Rude and offensive language is not uncommon when it comes to social media communications. It is for this purpose that the offensive language classification systems based on machine learning – with their help it is easier to deal with offensive language of a different nature.
Despite the fact that such classifiers are used in real life, the issue of their safety has not been fully studied. While some other studies have addressed simple attacks against such classifiers, Jonathan Rusert, Zubair Shafiq, and Padmini Srinivasan have taken it a step further by regularly testing the robustness of modern offensive language classifiers against more sophisticated attackers. Such attacks can use specific word choice and context-sensitive embeddings to replace words. According to the results and research, sophisticated attacks by attackers can reduce the accuracy of offensive language classifiers by more than 50%.
Network Intrusion Detection Systems (NIDS) are actively used to protect computer networks and hosts in them. Decisions in such systems are made on the basis of machine learning. Models are trained to reduce false positives, increase performance, and detect attacks. However, it turned out that ML is vulnerable to adversarial examples.
In this paper, Bolor-Erdene Zolbayar, Ryan Sheatsley, Patrick McDaniel, Michael J. Weisman, and other researchers investigate whether real machine learning-based NIDS can be bypassed using specially crafted hostile threads. The researchers presented an attack algorithm based on the generative adversarial network (GAN) NIDSGAN. Its performance against realistic NIDS was evaluated based on ML.
Assessing the risk level of adversarial examples is an essential part of securely deploying machine learning models in the real world – and one of the popular approaches to attacks in the physical world is to use the sticky-stick strategy. Of the minuses of such a strategy, one can name difficulties with access to the target or printing with acceptable colors. In addition, new non-invasive attacks aimed at directing perturbations to the target using optics-based tools such as a laser beam and a projector have recently emerged, with the newly added optical patterns being artificial.

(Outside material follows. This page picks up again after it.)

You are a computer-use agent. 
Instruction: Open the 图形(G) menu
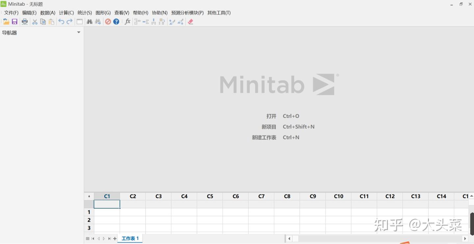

However, in this case, they still remain visible to the human eye. Yiqi Zhong, Xianming Liu, Deming Zhai, Junjun Jiang, and Xiangyang Ji proposed a new type of optical adversarial examples. In them, perturbations are created by a very common natural phenomenon – the shadow, which makes them unsuspicious to humans. The effectiveness of the methods was evaluated both in simulated and real environments. Experimental results on traffic sign recognition demonstrate the high efficiency of the new attack – 98.23% and 90.47% success on the LISA and GTRB test sets.
Estimating the position of a 6D object from an RGB image is used in many real world applications, such as autonomous driving. Despite great advances, little attention has been paid to the robustness of deep learning models. Jinlai Zhang, Weiming Li, Shuang Liang, Hao Wang, and Jihong Zhu focused on malicious samples that can fool deep learning models with imperceptible input image perturbations. As part of the study, experts propose a unified attack on 6D pose estimation – U6DA. According to experts, this attack can successfully target several state-of-the-art (SOTA) deep learning models for 6D pose estimation.
It is a transmission-based black box attack for 6D pose estimation. The generated hostile samples are efficient for 6D direct pose estimation models and can attack two-stage models regardless of their robust RANSAC modules.